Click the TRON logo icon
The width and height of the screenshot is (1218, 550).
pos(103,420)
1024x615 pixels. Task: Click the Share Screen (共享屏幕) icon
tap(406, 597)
* * *
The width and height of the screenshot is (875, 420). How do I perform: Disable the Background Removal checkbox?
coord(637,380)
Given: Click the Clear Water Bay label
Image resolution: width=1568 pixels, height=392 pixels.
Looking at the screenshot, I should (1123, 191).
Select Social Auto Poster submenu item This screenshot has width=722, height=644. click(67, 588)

■ **Exercise prompt**:
Could you rewrite the listing between the lines holding "Click the TRON logo icon" and "tap(406, 597)", inclusive, keeping every line, requests included, but shifting each coordinate in the answers by adding 77 to it?

■ **Expected answer**:
Click the TRON logo icon
The width and height of the screenshot is (1218, 550).
pos(180,497)
1024x615 pixels. Task: Click the Share Screen (共享屏幕) icon
tap(483, 674)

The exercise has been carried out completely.